他顶着戈壁的烈日,独自搬来筛土工具,一筛子一筛子细细分拣这堆被遗弃的灰土。灰土干燥松散,一晃动就尘土飞扬,呛得人喘不过气,一天下来,满脸满身都是尘土,连睫毛上都沾满泥灰。一天的工作量下来,筛出的有用物件寥寥无几,身边路过的工作人员,都觉得他是在做无用功,私下里议论他太固执、太较真。

柴生芳全然不在意旁人的议论,依旧每天坚持筛土,哪怕手指被磨得红肿起泡,哪怕蹲到双腿发麻,也从未停下。他心里清楚,每一粒西汉灰土,都承载着两千多年的历史,哪怕只找到一枚有文字的残片,都是对汉代丝路历史的重要补充。

功夫不负有心人,经过数日的细致筛选,他在灰土深处,发现了一块折叠起来的丝织品残片。
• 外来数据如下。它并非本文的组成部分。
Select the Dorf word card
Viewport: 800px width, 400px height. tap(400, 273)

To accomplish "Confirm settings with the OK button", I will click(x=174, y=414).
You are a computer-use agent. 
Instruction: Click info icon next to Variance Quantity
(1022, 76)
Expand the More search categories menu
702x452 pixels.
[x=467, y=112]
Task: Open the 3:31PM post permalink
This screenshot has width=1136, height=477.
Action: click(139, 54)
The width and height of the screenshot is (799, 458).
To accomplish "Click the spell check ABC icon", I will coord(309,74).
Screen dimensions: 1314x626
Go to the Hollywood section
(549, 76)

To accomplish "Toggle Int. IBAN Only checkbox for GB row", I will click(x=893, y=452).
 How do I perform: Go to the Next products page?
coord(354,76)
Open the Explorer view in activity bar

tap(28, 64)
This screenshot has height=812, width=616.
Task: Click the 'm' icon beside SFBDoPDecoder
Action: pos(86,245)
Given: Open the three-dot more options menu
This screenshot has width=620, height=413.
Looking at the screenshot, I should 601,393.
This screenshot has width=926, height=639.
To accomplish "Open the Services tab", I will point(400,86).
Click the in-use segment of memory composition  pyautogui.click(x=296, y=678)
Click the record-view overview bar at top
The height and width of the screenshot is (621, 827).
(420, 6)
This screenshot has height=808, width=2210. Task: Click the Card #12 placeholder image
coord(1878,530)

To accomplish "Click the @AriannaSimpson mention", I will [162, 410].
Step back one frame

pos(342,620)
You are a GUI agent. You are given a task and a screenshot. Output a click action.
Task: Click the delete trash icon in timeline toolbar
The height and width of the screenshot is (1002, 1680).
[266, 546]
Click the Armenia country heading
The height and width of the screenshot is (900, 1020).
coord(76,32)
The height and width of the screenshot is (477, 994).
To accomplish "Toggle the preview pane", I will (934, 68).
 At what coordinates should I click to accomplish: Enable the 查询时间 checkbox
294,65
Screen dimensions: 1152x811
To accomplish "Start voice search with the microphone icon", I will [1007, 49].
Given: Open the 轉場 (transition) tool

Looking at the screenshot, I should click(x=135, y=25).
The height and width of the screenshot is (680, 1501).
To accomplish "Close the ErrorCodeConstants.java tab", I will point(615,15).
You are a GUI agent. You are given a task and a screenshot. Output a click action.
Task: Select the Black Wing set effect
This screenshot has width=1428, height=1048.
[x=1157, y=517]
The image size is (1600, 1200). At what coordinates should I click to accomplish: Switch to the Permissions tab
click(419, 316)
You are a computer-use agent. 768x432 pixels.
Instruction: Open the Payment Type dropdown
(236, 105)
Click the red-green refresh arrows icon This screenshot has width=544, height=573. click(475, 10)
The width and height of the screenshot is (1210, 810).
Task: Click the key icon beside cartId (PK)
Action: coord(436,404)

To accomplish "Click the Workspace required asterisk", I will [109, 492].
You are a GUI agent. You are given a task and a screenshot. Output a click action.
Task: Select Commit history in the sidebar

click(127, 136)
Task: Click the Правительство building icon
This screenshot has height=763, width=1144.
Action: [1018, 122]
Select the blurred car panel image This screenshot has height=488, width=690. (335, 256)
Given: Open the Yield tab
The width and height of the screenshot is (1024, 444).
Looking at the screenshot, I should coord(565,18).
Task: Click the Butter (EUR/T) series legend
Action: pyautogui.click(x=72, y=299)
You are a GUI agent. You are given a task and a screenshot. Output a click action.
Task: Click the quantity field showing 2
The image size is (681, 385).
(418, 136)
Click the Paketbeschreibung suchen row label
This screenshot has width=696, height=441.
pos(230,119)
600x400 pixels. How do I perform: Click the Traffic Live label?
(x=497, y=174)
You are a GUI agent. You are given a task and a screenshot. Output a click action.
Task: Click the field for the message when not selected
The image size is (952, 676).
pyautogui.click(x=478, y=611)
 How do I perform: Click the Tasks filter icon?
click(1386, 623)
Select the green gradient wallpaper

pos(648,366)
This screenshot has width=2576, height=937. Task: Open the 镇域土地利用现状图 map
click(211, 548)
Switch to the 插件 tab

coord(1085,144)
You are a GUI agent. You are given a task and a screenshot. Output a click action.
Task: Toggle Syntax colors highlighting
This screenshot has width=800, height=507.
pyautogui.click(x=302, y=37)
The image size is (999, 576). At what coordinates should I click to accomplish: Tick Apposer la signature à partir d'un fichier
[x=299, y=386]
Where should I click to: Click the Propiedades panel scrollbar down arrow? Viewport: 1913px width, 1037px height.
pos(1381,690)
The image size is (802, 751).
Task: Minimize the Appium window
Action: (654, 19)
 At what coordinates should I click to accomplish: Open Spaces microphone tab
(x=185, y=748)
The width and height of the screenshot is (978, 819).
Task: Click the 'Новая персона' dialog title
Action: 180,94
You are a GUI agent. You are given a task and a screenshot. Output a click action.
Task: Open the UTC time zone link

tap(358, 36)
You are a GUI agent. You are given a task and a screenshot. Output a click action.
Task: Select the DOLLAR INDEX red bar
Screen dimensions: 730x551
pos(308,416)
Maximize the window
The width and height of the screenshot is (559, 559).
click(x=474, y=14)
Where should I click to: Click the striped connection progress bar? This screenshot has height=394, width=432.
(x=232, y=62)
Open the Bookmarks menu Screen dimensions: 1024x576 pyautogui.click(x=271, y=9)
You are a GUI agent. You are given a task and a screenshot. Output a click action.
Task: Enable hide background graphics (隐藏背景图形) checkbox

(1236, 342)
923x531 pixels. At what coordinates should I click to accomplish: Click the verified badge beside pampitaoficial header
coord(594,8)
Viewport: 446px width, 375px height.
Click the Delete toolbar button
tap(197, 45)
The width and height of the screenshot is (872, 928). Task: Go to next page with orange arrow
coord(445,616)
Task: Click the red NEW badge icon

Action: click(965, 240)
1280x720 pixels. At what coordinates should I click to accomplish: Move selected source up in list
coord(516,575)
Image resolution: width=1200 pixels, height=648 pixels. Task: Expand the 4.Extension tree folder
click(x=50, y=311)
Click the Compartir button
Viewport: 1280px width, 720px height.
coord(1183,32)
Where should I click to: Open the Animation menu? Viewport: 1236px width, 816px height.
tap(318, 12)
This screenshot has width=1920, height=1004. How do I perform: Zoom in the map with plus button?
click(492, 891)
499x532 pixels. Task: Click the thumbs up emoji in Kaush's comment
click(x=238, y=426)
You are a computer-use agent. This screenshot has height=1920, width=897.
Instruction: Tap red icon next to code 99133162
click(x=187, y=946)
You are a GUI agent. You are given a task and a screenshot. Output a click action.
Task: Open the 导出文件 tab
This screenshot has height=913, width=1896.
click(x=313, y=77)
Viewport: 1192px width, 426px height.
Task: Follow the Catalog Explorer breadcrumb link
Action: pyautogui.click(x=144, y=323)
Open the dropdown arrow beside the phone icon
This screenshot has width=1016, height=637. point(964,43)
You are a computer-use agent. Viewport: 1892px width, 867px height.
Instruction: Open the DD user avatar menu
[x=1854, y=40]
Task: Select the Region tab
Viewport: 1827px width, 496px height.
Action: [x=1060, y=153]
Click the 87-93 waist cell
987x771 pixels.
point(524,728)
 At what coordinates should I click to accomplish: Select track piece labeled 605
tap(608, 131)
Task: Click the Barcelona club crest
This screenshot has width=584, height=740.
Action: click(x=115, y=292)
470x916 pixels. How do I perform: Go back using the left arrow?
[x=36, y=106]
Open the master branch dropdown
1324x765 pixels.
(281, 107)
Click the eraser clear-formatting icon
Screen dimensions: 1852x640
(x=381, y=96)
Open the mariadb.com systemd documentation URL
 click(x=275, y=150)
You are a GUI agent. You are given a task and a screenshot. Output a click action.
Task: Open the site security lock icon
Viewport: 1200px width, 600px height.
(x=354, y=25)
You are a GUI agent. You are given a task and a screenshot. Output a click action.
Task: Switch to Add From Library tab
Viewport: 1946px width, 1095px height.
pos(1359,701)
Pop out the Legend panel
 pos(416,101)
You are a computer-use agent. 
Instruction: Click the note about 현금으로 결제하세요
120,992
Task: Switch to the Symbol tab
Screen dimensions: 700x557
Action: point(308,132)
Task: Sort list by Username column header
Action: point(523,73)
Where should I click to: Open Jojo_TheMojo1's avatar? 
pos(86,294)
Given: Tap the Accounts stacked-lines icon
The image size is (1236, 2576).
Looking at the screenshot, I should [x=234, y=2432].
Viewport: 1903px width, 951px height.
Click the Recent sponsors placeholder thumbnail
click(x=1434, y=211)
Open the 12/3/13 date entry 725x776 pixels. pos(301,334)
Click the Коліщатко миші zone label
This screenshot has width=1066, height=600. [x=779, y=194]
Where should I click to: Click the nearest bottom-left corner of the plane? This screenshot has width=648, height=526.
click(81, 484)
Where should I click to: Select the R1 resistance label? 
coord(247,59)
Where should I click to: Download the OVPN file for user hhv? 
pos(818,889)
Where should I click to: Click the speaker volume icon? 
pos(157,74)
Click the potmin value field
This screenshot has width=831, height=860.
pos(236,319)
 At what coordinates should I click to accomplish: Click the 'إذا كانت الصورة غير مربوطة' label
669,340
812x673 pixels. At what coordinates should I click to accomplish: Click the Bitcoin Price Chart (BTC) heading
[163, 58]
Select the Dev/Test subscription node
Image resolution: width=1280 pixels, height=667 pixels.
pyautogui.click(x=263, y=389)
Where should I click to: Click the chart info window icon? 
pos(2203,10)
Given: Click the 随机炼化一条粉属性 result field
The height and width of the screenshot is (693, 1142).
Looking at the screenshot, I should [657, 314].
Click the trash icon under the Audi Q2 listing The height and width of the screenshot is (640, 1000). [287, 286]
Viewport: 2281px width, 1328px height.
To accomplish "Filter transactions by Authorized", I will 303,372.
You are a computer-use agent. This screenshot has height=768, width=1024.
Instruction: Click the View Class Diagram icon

这块残片质地轻薄,表面带有清晰的墨书文字,正是后来震惊考古界的西汉《元致子方书》帛书,也是我国目前发现最早的私人书信实物。

这封帛书长不足20厘米,上面写满工整的汉代隶书,记录了西汉时期基层官吏之间的日常往来,内容涉及衣物、文具、官职等细节,完整还原了汉代人的生活、社交与官场风貌,填补了汉代私人书信考古的空白,成为研究西汉丝路文化、文书制度的珍贵实物资料,价值无法估量。

谁也没想到,被丢弃一年的废料堆里,竟藏着如此重量级的国宝,而这一切,全靠柴生芳的较真与坚守。他没有因为是“废料”就敷衍了事,没有因为旁人质疑就放弃坚持,用考古工作者的严谨与初心,找回了这段被差点遗漏的千年历史。

此后,柴生芳全程参与悬泉置遗址的多次发掘,经手清理、整理大量汉代简牍,他负责的探方始终是工地样板,每一件文物记录都详实无误。悬泉置遗址最终获评“1991年全国十大考古新发现”,离不开他和同事们的细致付出,更离不开他这次“多此一举”的筛土。

后来柴生芳离开考古岗位,扎根基层为民服务,直至鞠躬尽瘁,他始终保持着这份较真、踏实、负责的初心。做考古,他不放过一粒灰土、不遗漏一件文物;做干部,他不辜负一方百姓、不敷衍一件实事。

真正的匠人,从来都是在细微处下功夫,在无人问津时守初心。柴生芳用一次看似固执的坚持,挖出了千年国宝,更用一生践行了“认真”二字,这份精神,远比国宝更值得我们铭记。